- **PROVIDED PASSAGE**:
About 30 years ago Professor Dag S. Thelle of the University of Gothenburg made a discovery that haunts many heart-healthy coffee lovers: drinking too much is associated with higher levels of total cholesterol and LDL cholesterol (the bad kind). Poor cholesterol levels are bad for the heart and can lead to coronary heart disease and heart attacks. Thelle wanted to continue researching the relationship between coffee drinking and heart attacks, but he ran into a minor moral roadblock.

“We wondered whether this effect on cholesterol would result in more heart attacks and death from heart disease. But it was unethical to do a trial randomising people to drink coffee or not,” Thelle says in a statement. “So we set up a large population study and several decades later we are reporting the results.”

To make their study as inclusive as possible, researchers recruited a representative sample of the Norwegian population between 1985-2003. In total, they studied 508,747 healthy men and women aged 20-79. Researchers had participants complete questionnaires about how much coffee they drink and the way they brew their usual cup. Participants also provided information about their lifestyle habits, education, height, weight, blood pressure, cholesterol, etc. — things that might influence their coffee consumption and heart health.

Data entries
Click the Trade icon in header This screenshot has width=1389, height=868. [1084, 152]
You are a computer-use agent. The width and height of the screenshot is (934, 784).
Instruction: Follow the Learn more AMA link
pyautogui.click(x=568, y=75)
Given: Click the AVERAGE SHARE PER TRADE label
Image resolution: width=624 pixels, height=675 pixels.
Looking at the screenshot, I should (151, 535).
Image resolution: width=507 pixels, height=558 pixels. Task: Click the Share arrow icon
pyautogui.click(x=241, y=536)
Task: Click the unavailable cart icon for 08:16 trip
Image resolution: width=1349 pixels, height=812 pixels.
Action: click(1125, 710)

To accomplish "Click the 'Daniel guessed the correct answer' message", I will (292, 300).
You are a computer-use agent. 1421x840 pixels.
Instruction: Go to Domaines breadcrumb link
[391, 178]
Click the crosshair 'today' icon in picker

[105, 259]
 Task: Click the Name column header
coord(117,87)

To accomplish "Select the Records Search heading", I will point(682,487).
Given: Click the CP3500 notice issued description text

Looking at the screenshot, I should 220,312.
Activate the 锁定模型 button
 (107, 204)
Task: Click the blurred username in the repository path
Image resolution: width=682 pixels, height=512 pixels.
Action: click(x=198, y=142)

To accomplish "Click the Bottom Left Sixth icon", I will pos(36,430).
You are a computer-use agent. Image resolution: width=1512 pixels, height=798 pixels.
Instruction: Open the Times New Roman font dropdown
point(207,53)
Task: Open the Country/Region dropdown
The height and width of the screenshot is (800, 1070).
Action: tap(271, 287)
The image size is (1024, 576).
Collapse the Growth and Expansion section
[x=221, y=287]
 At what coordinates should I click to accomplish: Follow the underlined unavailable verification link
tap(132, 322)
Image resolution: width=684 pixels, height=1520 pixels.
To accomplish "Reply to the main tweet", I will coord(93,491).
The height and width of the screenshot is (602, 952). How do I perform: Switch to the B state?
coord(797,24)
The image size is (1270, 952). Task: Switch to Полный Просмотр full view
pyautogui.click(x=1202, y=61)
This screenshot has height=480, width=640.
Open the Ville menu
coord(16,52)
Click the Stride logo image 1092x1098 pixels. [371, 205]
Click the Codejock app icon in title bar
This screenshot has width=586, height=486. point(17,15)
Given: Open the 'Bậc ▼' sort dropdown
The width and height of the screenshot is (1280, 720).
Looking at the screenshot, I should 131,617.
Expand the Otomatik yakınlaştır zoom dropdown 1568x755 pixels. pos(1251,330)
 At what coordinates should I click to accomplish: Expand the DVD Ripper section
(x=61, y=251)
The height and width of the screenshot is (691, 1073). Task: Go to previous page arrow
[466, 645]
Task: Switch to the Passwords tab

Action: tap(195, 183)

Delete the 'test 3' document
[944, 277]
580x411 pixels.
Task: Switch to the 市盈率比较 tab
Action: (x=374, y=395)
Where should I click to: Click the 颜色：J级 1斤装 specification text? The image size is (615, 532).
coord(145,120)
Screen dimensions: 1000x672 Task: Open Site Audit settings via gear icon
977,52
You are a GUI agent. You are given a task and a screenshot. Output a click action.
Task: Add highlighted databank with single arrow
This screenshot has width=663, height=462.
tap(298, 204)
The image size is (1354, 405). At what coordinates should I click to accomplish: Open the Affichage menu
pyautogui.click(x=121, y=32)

- **REQUIRED ACTION 1**:
Translate this sentence from the coffee and heart health passage into Spanish: "In total, they studied 508,747 healthy men and women aged 20-79."
- **REQUIRED ACTION 2**:
Pick up the coffee and heart health passage after its last sentence and carry it on.

- **EXERCISE ANSWER 1**:
En total, estudiaron a 508.747 hombres y mujeres sanos de entre 20 y 79 años.

- **EXERCISE ANSWER 2**:
Researchers tracked participants for an average of 20 years. Over the course of the study, 46,431 participants died. Of those deaths, 12,621 were due to cardiovascular disease. Nearly half of the cardiovascular disease deaths were the result of a heart attack.

The results of this long-term study show that drinking filtered coffee is safer than drinking none at all. Filtered coffee was associated with a 15% lower risk of death from any cause, when compared to drinking no coffee. Further analysis of cardiovascular disease deaths shows that going filtered is linked to a 12% lower risk in men and 20% lower risk in women.


“The finding that those drinking the filtered beverage did a little better than those not drinking coffee at all could not be explained by any other variable such as age, gender, or lifestyle habits,” says Thelle. “So we think this observation is true.”

Drinking unfiltered coffee does not raise the risk of death when compared with drinking no coffee, but it is worse than going filtered, researchers say. Filtered coffee overall bring less risk of death from any cause, and particularly lower risk of dying from cardiovascular disease and heart attack. This is partially because of the filtering process, which removes most of the harmful substances in coffee that cause cholesterol levels to rise.

Overall, those that drink up to four cups of coffee a day were found to have the lowest mortality.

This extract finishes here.